Using new media in the classroom presents new challenges for educators and students alike. Educators must:
1. Contend with the availability of the new media to their student demographic (do the students have access to computers and the internet, or other forms of new media they intend to implement into the classroom?).
2. Consider and assess student literacy in the new media format
(Are students able to blog, web-cast, or navigate a social networking site, etc.)
3. Educators must motivate students to the modern necessities of new media. (New media literacy is a demand of modern communication; but do students realize this? Are they digital immigrants or natives?)
These concerns must be addressed prior to implementing new media into classroom activities in order to ensure that the new media are utilized for student learning and advancement.
Students must:
1. Develop literacy, or have prior possession of literacy in the new media format designated by the instructor.

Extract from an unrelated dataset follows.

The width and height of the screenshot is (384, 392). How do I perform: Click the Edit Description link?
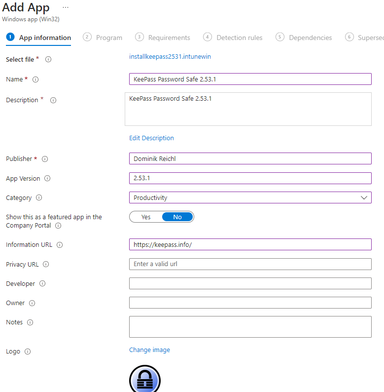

2. Have access to the new media on a regular basis.
3. Be able to assess the relevancy of new media to their educational goals, as well as to the instructional goals of their educational environment. (University goals, instructor goals, etc.)
On top of all of this, both students and educators alike must find ways to make the new media, which is often undefined in terms of importance and staying power (how long will particular technologies be relevant and useful?) relevant to the educational process. Instructors have to find new ways to motivate their students to access and use the technology. After all, what good is incorporating a blog or website into a classroom, if the students are not motivated properly to use it? What good is new media in the classroom, if the instructor doesn’t have a grasp on how to use it properly within the context of the learning environment?

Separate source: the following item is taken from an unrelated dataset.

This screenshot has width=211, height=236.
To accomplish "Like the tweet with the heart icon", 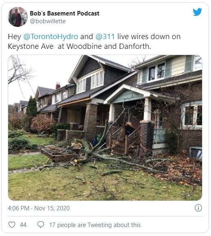I will 11,225.
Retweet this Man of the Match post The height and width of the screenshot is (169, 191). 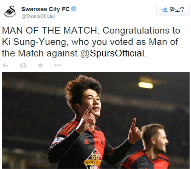pos(23,65)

We have both had first-hand experience with these issues in our TOEFL prep course here at CSU Stanislaus. In our classroom, one of our biggest challenges, regarding the use of new media, has been simply getting our students to use it in the first place. Many of our students come from places where such technology is still fairly uncommon. Their literacy, in both new media and the English language, may present unforeseeable problems for both them and us, with regards to the application of new media in the classroom.
Our final paper will focus on these issues of implementing new media in the classroom, with an emphasis on new media and ESL learners.